● PAGE EXCERPT:

Germans are Right to Ditch Nuclear Power
Montreal, Canada
First the Swiss decided to ban nuclear power. Now the Germans will do the same.
German Chancellor, Angela Merkel, perhaps pandering to the rising tide of Green voters in that country, supported legislation to ban 17 power plants by 2022. Nuclear energy is responsible for 25% of Germany’s electricity. The news surprised the markets.
Yesterday’s announcement jolted alternative energy stocks with solar by far the biggest beneficiary.
One of my favorite solar stocks, Germany’s Solar World AG (Frankfurt-SWV), rallied almost 9% on Monday and is up another 1% on Tuesday. The company has a good balance sheet, makes money and raised its dividend in the first quarter. It also trades at book value.
In Toronto, shares of the world’s largest uranium producer, Cameco (TSX-CCO) fell more than 3%. But with New York shuttered for Memorial Day yesterday, the odds are pretty good we might see some follow-through selling this morning as investors return to their offices.
Despite the growing chorus against nuclear power since the unbelievably tragic events in Japan in March, nuclear energy won’t disappear. It’s already a big slice of the world’s energy pie at roughly 11% of total power production and growing markedly in China and India. Unlike Europe, which does harbor a Green propensity, the Chinese really don’t care about the environment; nuclear power will continue to grow.
Supporters of nuclear energy also point out how the U.S. Navy – and other navies – power most of their fleets with nuclear fuel. There hasn’t been a spill in years, although a Russian submarine did sink a few years ago and we still don’t know if any radiation leaked. I bet it did.

● WORK INSTRUCTIONS:
#1 Sum up the column on Germany ditching nuclear power in two sentences.
#2 Write the next part of the column on Germany ditching nuclear power, picking up after its last sentence.

● SUPPLIED DATA:
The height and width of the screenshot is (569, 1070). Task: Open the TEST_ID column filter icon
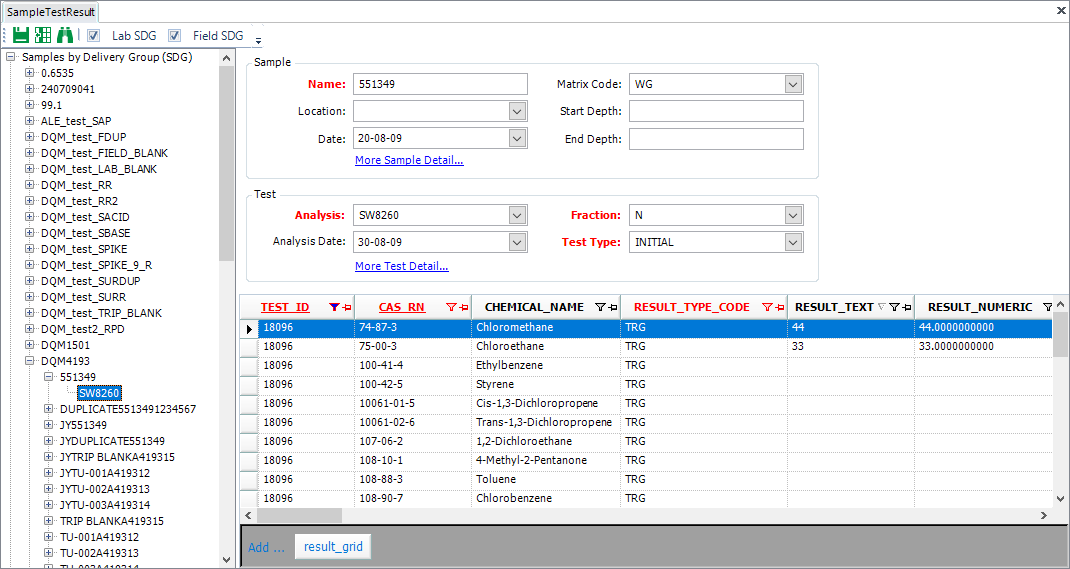click(x=334, y=308)
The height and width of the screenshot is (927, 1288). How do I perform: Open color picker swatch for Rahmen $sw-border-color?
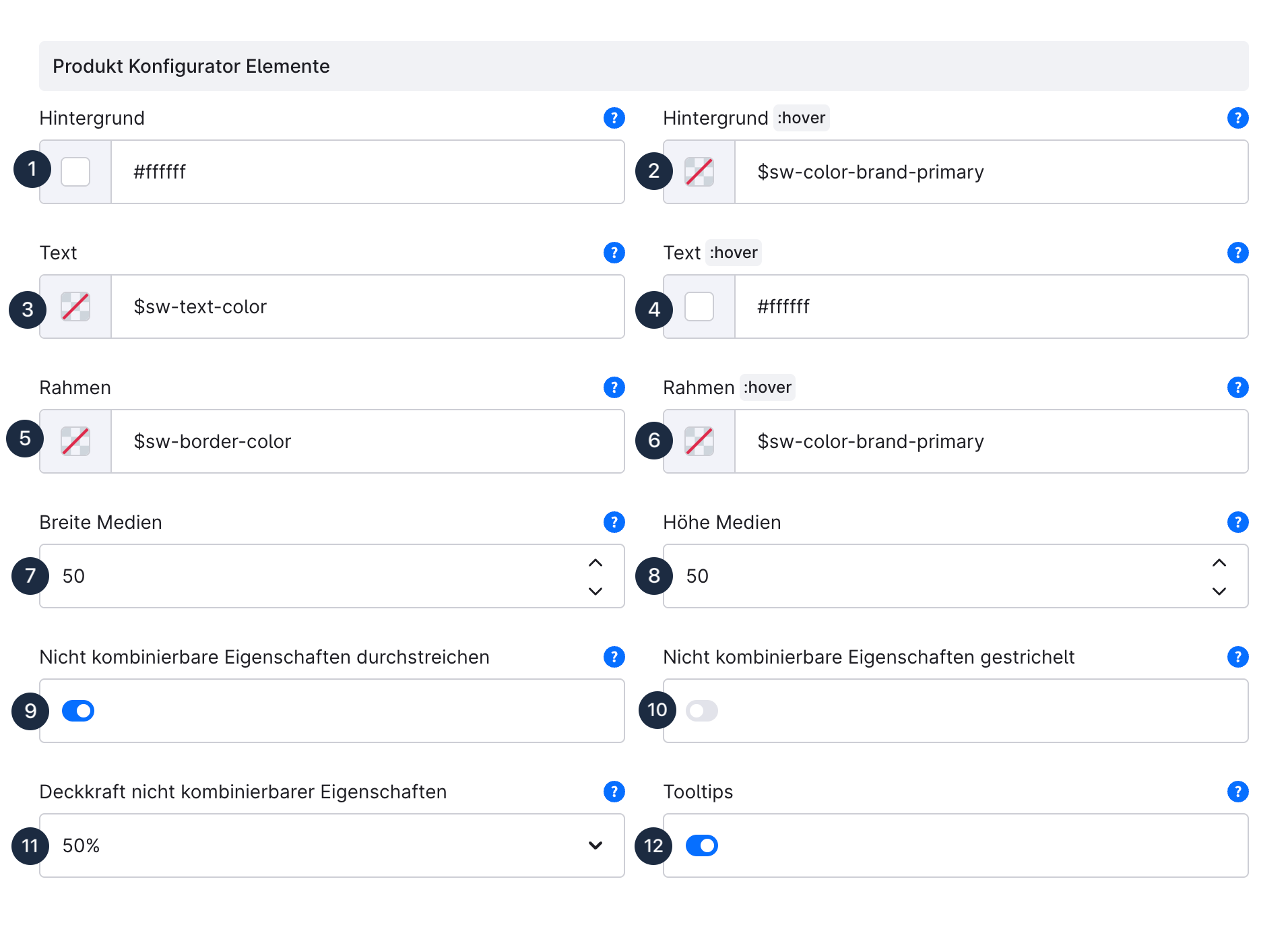[75, 441]
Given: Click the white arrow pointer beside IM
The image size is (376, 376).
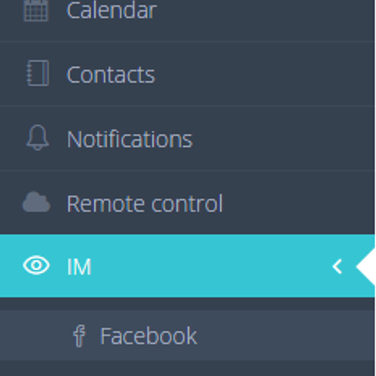Looking at the screenshot, I should click(x=366, y=267).
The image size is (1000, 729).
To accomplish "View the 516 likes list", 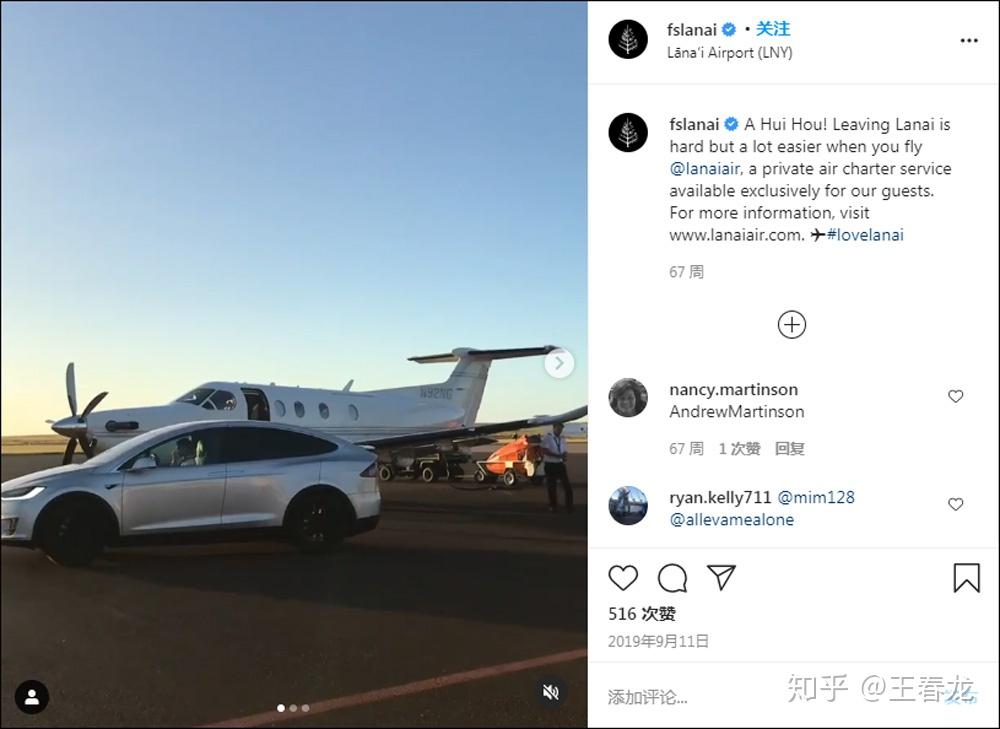I will (642, 614).
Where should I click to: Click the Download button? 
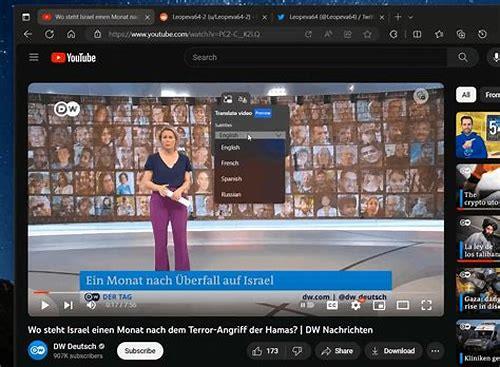[393, 351]
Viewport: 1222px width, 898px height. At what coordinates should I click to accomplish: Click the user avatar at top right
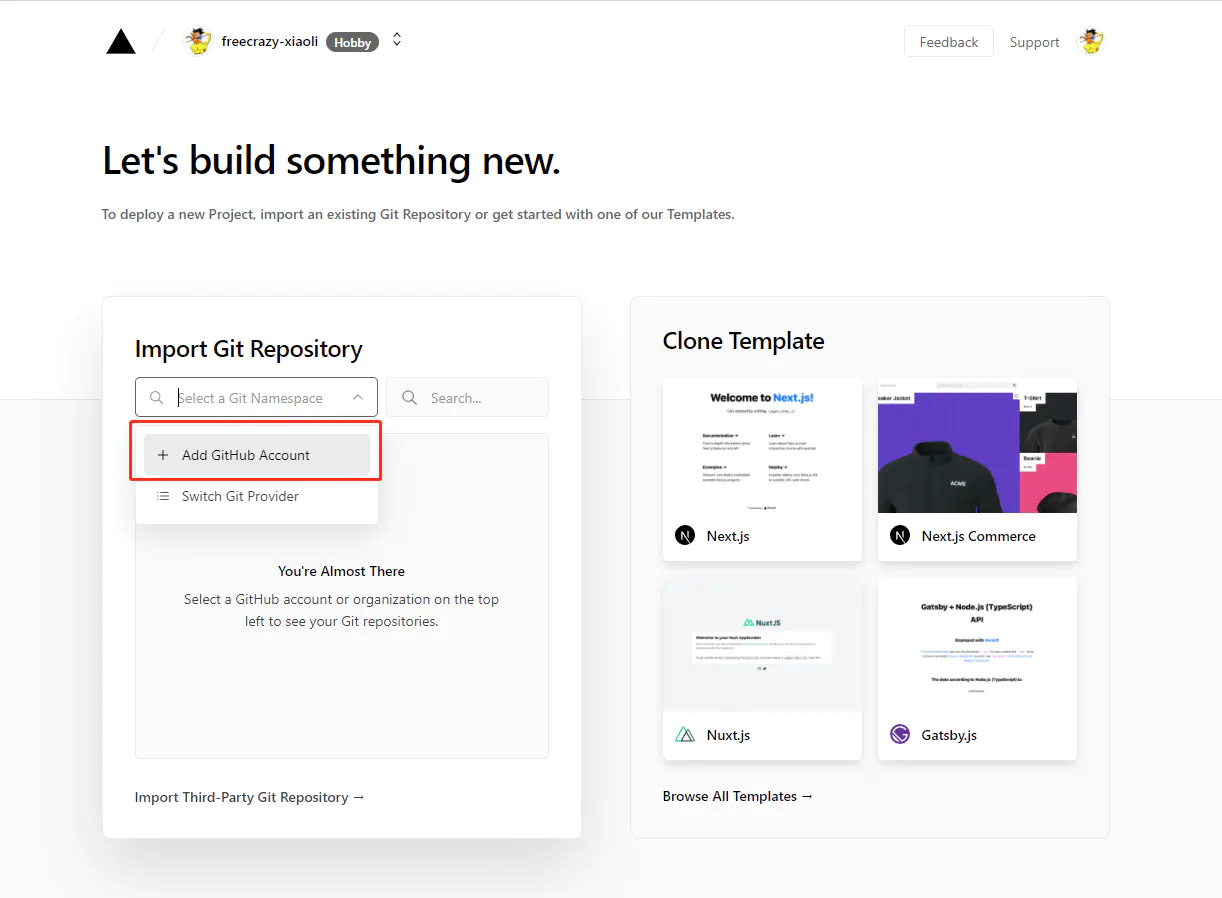(1090, 42)
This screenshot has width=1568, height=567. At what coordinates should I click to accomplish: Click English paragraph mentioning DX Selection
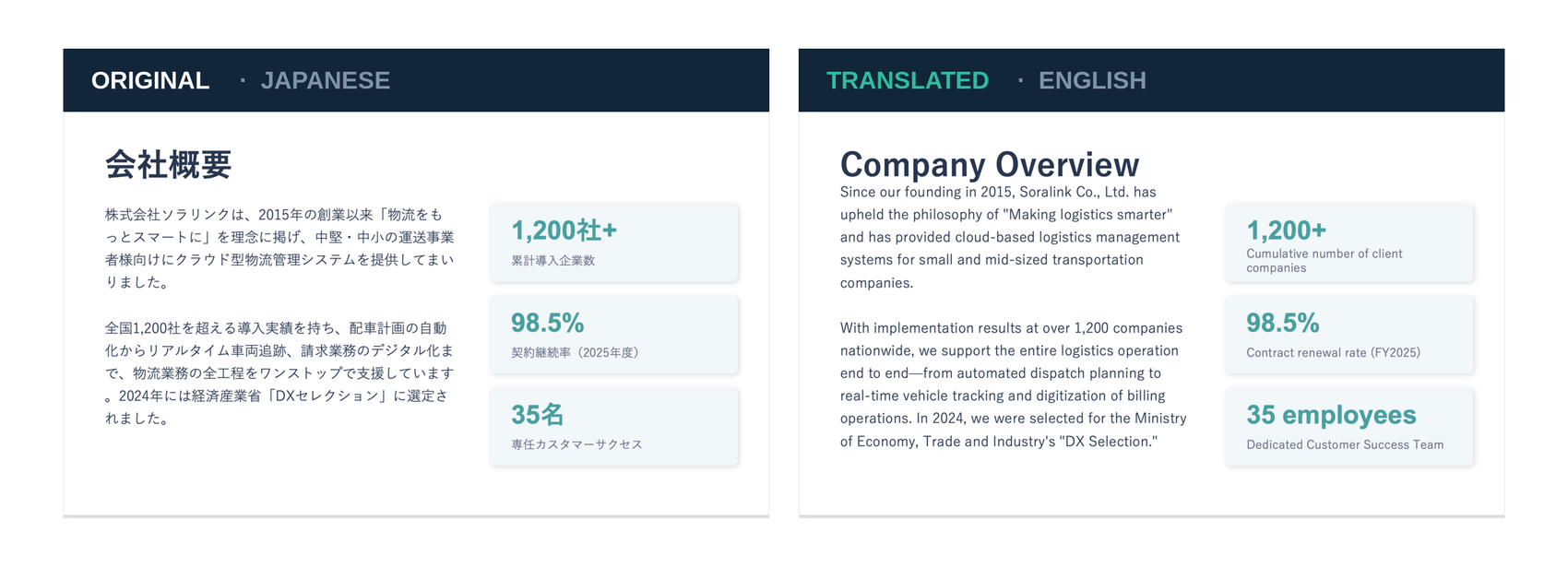tap(1013, 384)
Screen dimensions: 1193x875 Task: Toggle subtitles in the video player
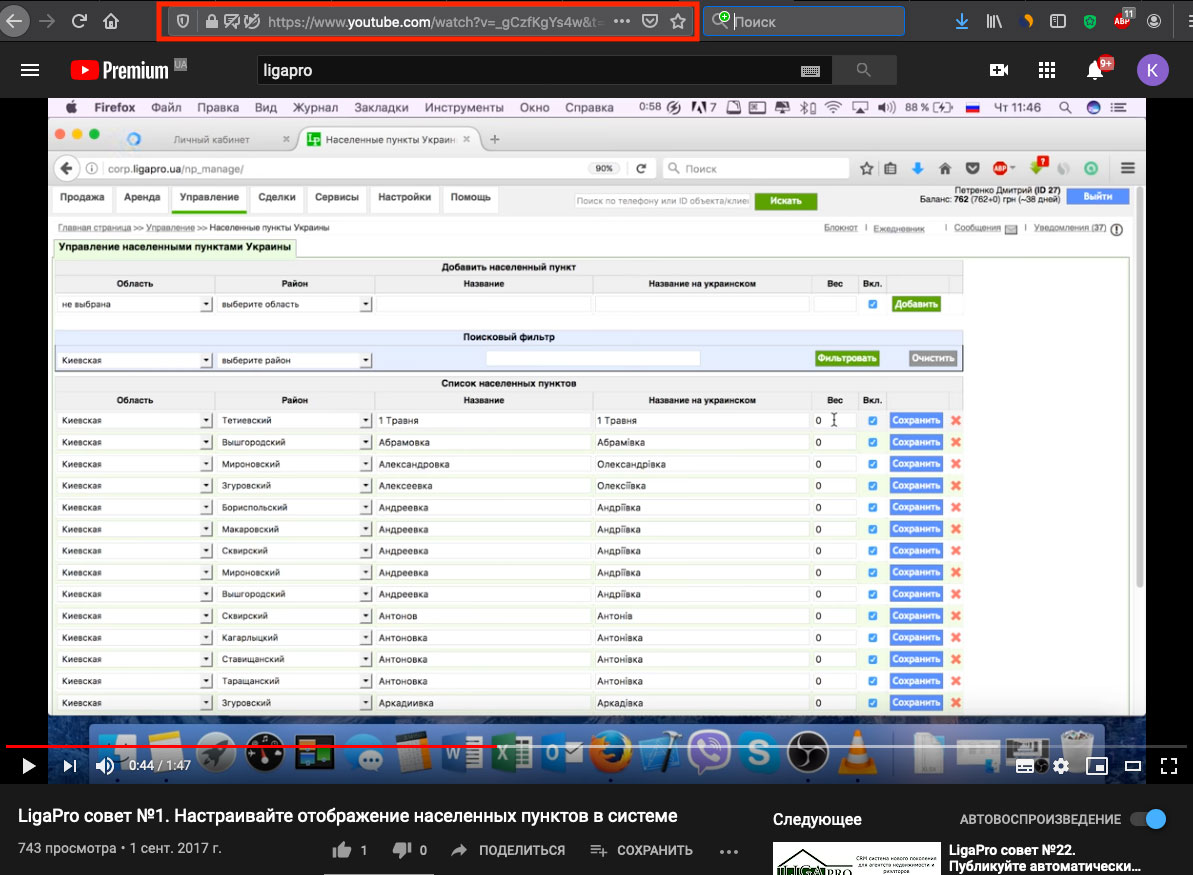coord(1025,766)
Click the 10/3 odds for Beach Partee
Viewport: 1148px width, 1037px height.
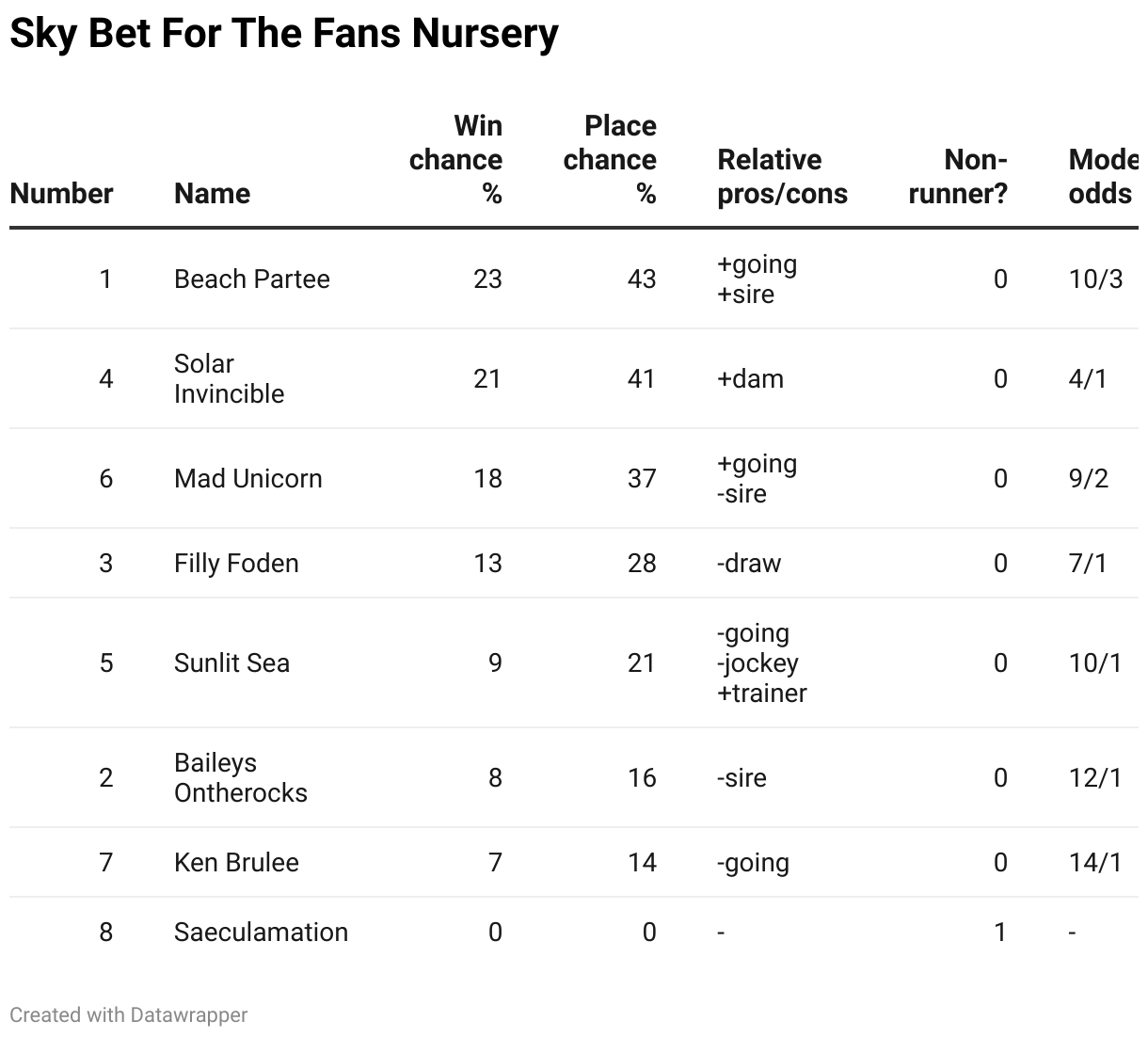pyautogui.click(x=1095, y=279)
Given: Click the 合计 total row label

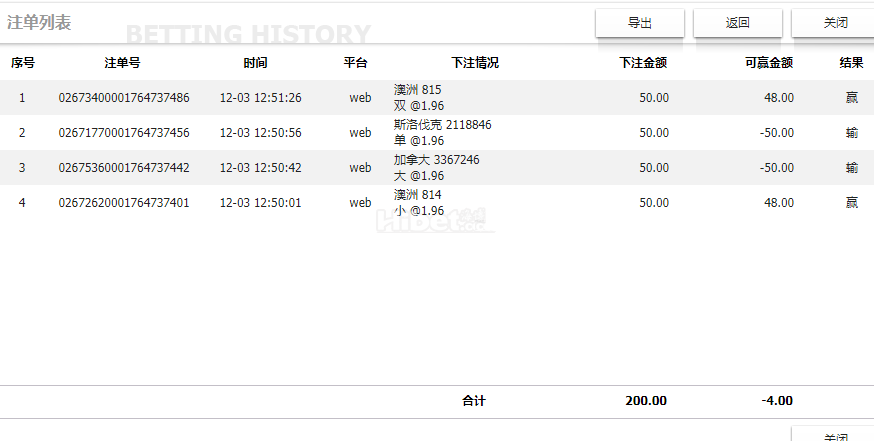Looking at the screenshot, I should click(x=474, y=401).
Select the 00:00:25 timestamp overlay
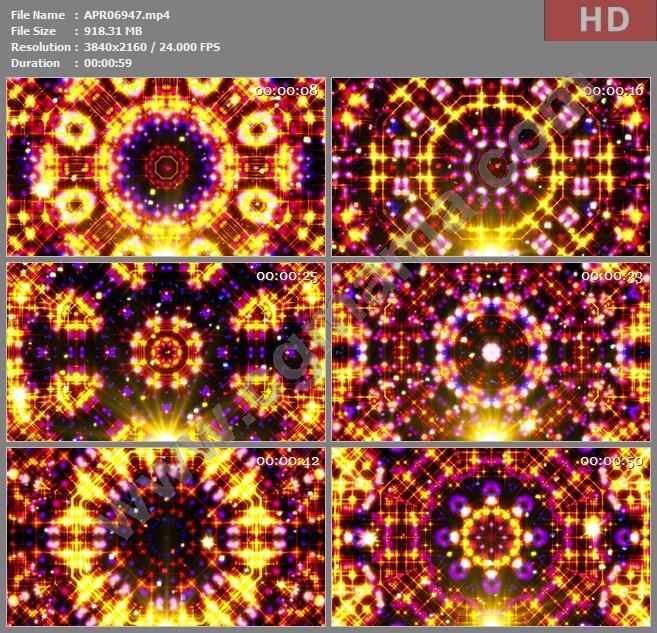Viewport: 657px width, 633px height. (x=287, y=276)
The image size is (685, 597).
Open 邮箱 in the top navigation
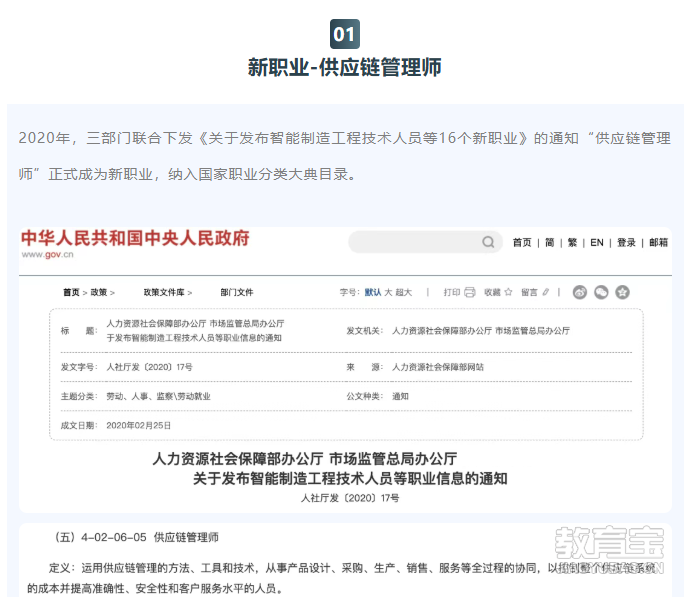click(658, 242)
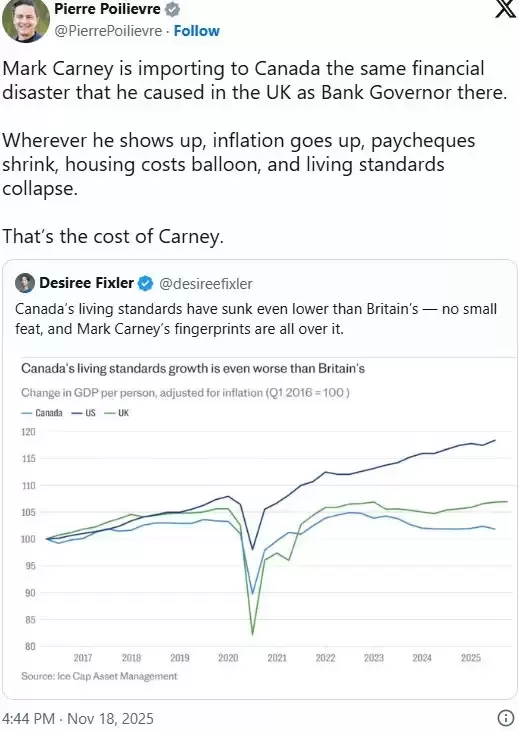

● WRITTEN ANSWERS:
#1 Following Switzerland, Germany's Chancellor Angela Merkel backed legislation to ban 17 power plants by 2022, news that lifted alternative energy stocks such as Solar World AG while uranium producer Cameco fell more than 3%. Even so, nuclear energy won't disappear, since it already makes up roughly 11% of world power production and is growing markedly in China and India.

#2
It makes me feel a lot better that the fish I regularly consume is hostage to an aircraft carrier or a submarine leaking nuclear fuel. We all know it’s only a matter of time until the Big One happens somewhere in our vast oceans.
The wildcard, of course, is that what can go wrong will go wrong – awfully wrong – when nuclear power goes rogue.
We really don’t know the full implications of the Fukushima nuclear fallout. We do know that most Japanese food production — including dairy and agricultural crops in the north — have been heavily contaminated by radiation. And the government is not telling the public the full story.
Personally, I think the Swiss and the Germans are right to ban nuclear power. I’m an energy bull but I don’t subscribe to nuclear power. And the only reason why I don’t is because if something goes wrong it destroys everything in its path.
Other accidents will surely follow and we’ll continue to destroy our environment, contaminate already declining food production and poison ourselves with cancer. Unfortunately, most people don’t care.